Mit Bescheidenheit, guter Planung und psychologischer Hilfe an die Weltspitze?
Auf 77,2 Millionen US-Dollar – umgerechnet etwa 68,6 Millionen Euro – hat das US-Wirtschaftsmagazin Forbes das Vermögen von Roger Federer zum Stichtag 16. Juli 2018 geschätzt. Und das hat sich der Tennisprofi hart erarbeitet. Seinen 100. Turniersieg feierte er am 2. März in Dubai. Dort besiegte er im 152. Finale seiner Laufbahn den Griechen Stefano Tsitsipas. Federer sei erst der zweite Spieler nach Jimmy Connors gewesen, der die magische Marke von 100 Turniersiegen geknackt hat, berichtete das Onlineportal zeit.de.
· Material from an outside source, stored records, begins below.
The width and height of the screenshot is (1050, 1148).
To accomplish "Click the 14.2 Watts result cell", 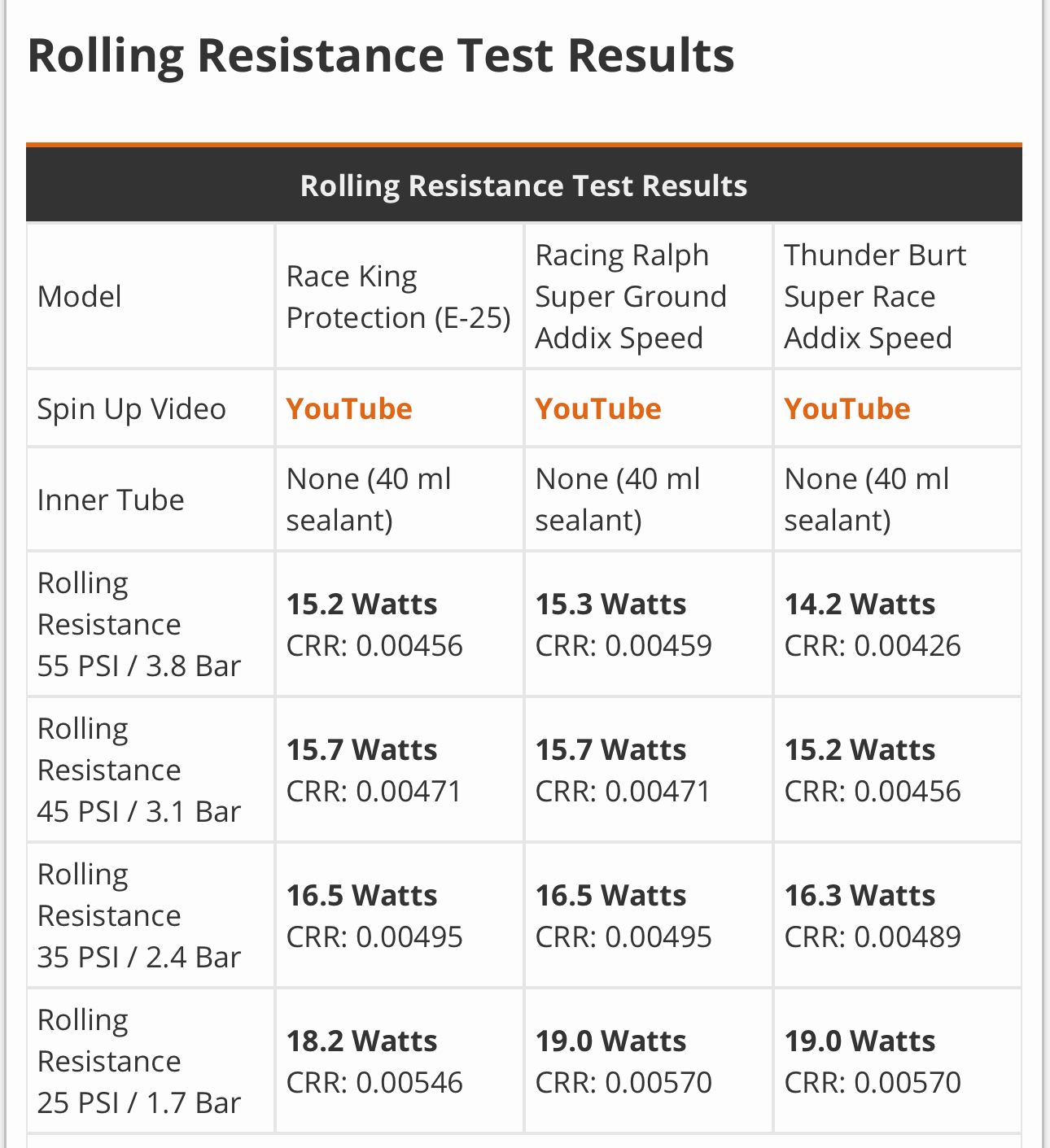I will coord(860,605).
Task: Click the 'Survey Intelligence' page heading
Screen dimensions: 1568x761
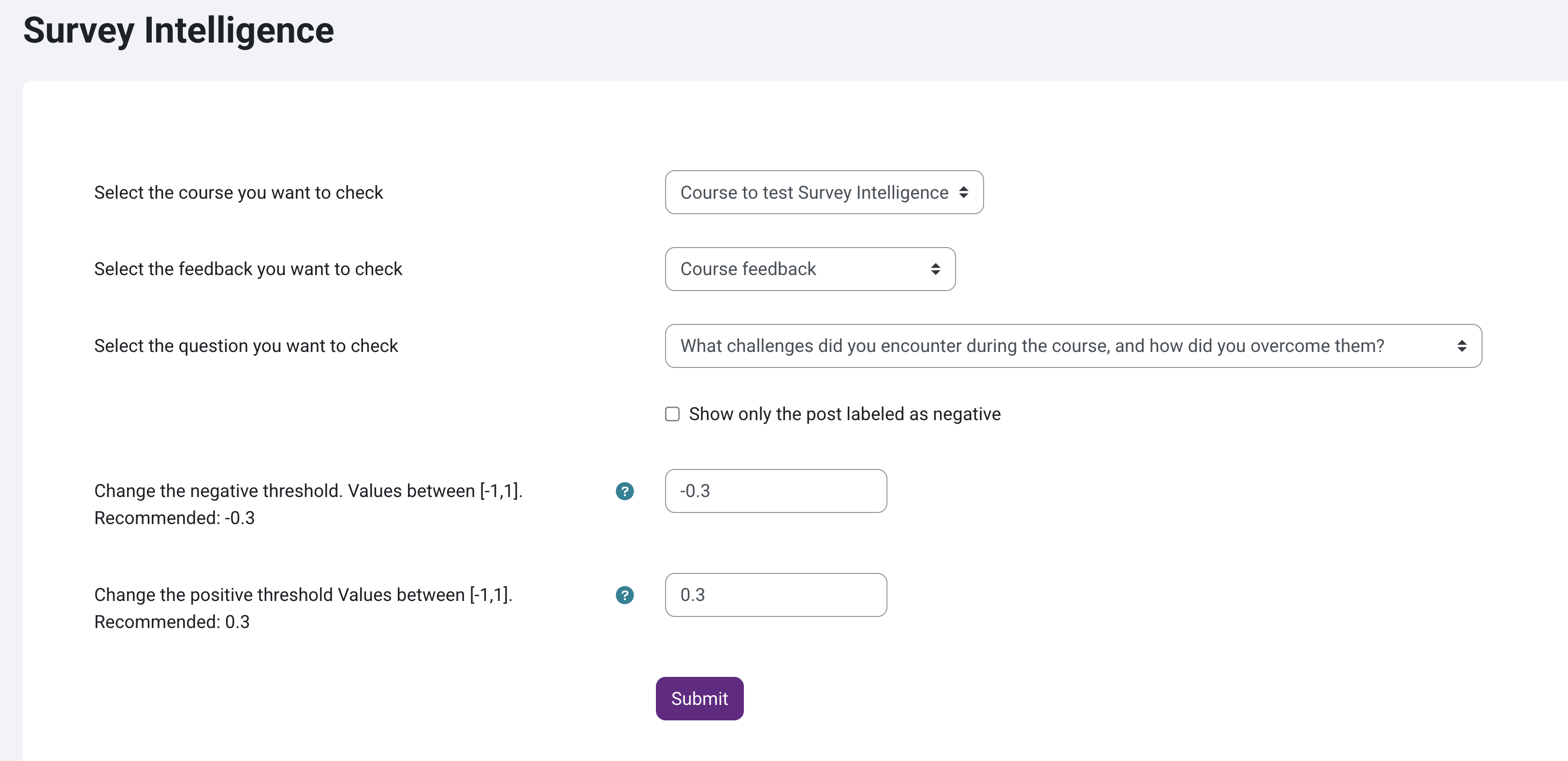Action: pos(178,30)
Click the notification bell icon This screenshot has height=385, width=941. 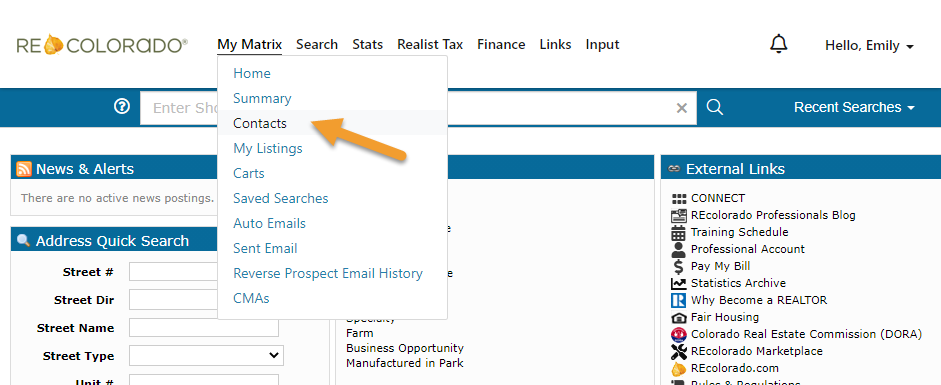click(778, 44)
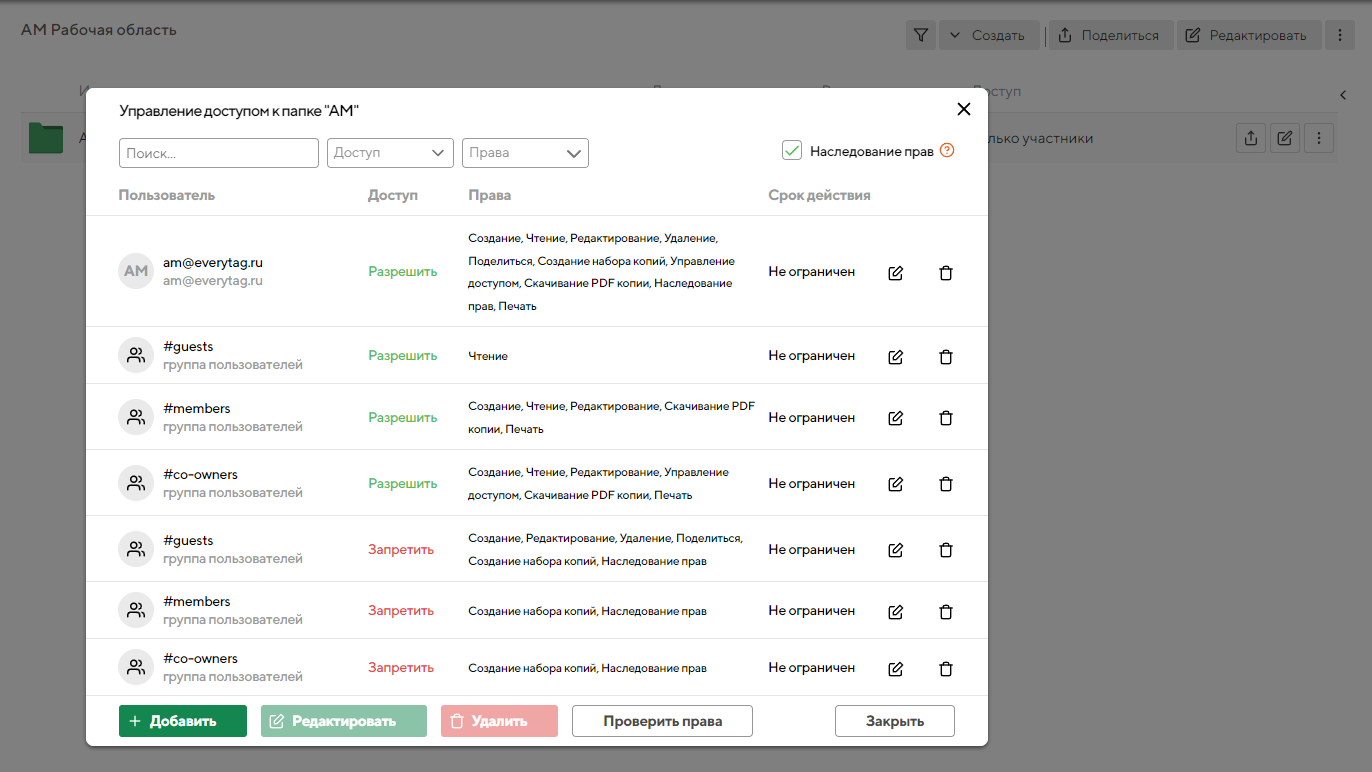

Connors gewann 109 Einzeltitel.
Federer hatte am 4. Februar 2001 in Mailand seinen ersten Turniersieg geschafft. 6600 Tage seien bis zum Jubiläum am Persischen Golf vergangen, informierte das Onlineportal und beruft sich auf Angaben der Schweizer Zeitung „Blick“. Federers Vater Robert habe nach dem ersten Sieg seines Sohnes die Scheibe seines Autos einschlagen müssen, weil er den Autoschlüssel vor dem Endspiel eingeschlossen hatte. Federer, der in Basel wohnt, erinnerte sich am 2. März noch genau daran, dass er in Mailand unbedingt gewinnen wollte. „Ich war so erleichtert, dass ich nicht der Typ bin, der endlos viel Talent hat, aber keinen Titel“, zitiert zeit.de den Schweizer. Er habe auch gestanden, dass er nach seiner ersten Final-Niederlage vor 19 Jahren gegen Marc Rosset in Marseille Zweifel hatte, ob er irgendwann mal einen Titel gewinnen kann. So habe Federer gesagt: „Ich habe mir die Augen ausgeheult. Marc sagte mir: ‚Mach dir keine Sorgen, du wirst einige gewinnen.‘ Ich dachte mir: ‚Du hast gut reden.’“
Und Rosset behielt recht. 2003 triumphierte Federer in Wimbledon zum ersten Mal bei einem Grand-Slam-Turnier. 20 Siege bei den vier bedeutendsten Tennisturnieren stehen nun auf seinem Konto. Das gelang keinem anderen Profi. 45 Titel errang der 37-Jährige auf Hartplätzen unter freiem Himmel, zudem siegte er beim Davis-Cup 2008 und wurde Olympiasieger in der Doppeldisziplin. 310 Wochen stand er auf Platz eins der Weltrangliste. Der Schweizer ist Rekordsieger in Wimbledon und bei den ATP-World-Tour-Finals. Er stand die längste Zeit in Folge auf Platz eins der ATP-Rangliste. Und er ist der älteste Spieler, der es auf Platz eins der Weltrangliste schaffte. Mehrfach ist er zum Weltsportler des Jahres gewählt worden.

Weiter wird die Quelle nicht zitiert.